**Aim:**
Show each line of the data below that contains the word "height", treating uppercase and lowercase as different.

(A run of records)
※
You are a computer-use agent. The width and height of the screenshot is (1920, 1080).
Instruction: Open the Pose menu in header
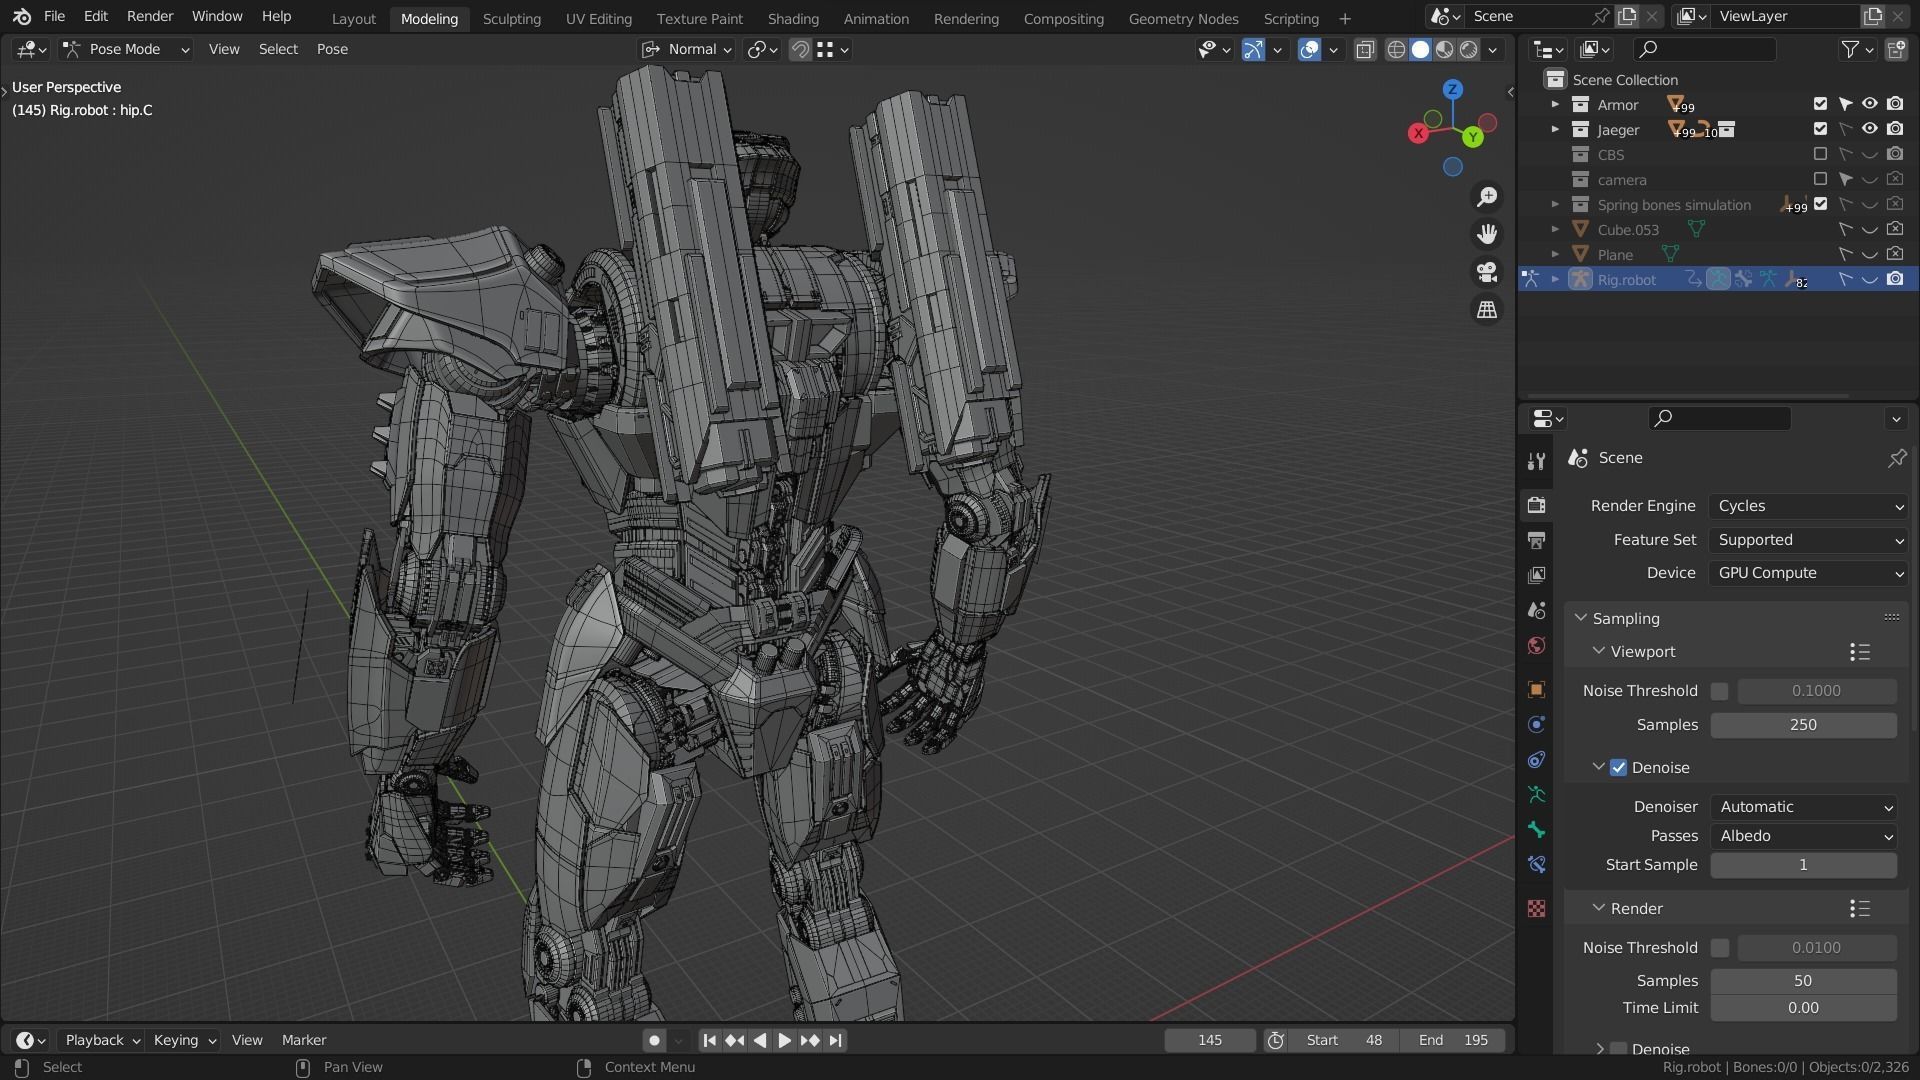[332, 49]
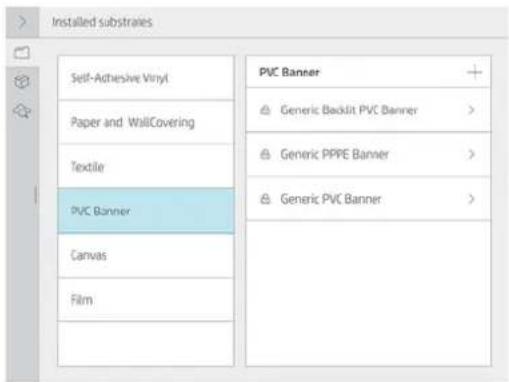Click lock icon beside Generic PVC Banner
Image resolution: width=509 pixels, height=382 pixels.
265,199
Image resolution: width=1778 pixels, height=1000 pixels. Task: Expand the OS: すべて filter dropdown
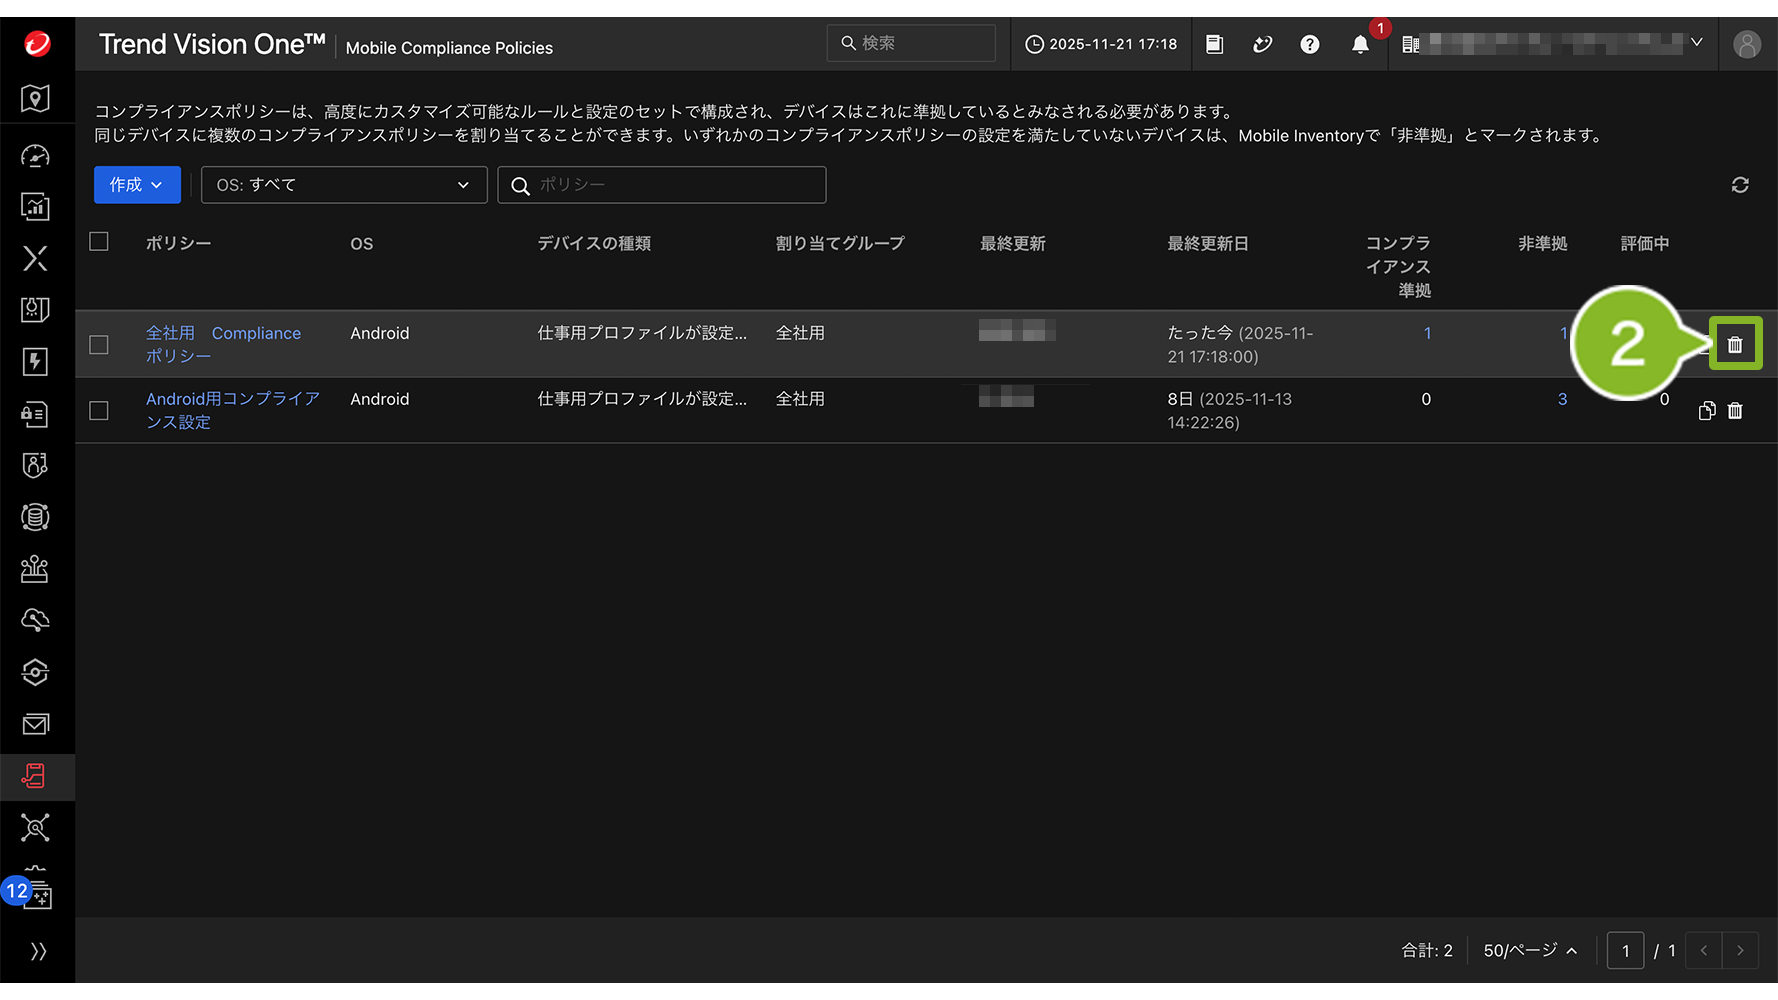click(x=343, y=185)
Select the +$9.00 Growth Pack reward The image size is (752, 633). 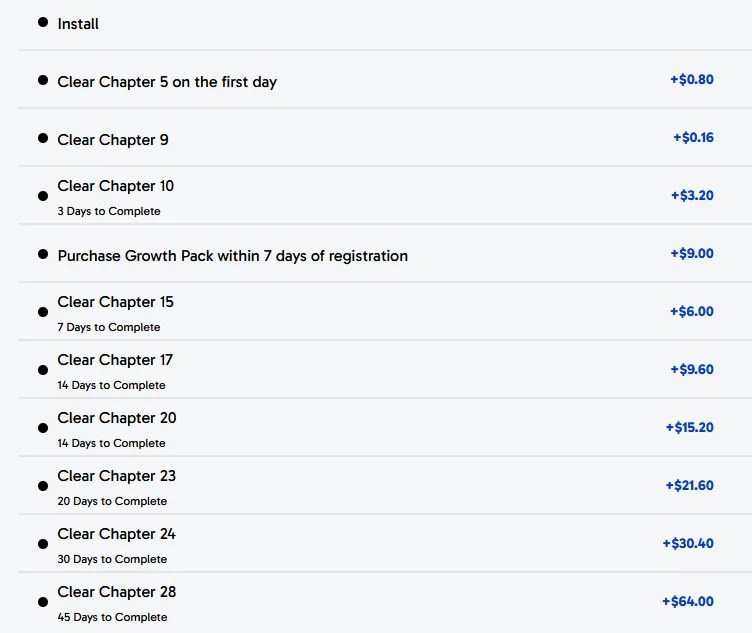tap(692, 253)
※
**Output of the task:**
You are a computer-use agent. The width and height of the screenshot is (1920, 1080).
Image resolution: width=509 pixels, height=382 pixels.
Image resolution: width=1778 pixels, height=1000 pixels. Task: Expand the OS: すべて filter dropdown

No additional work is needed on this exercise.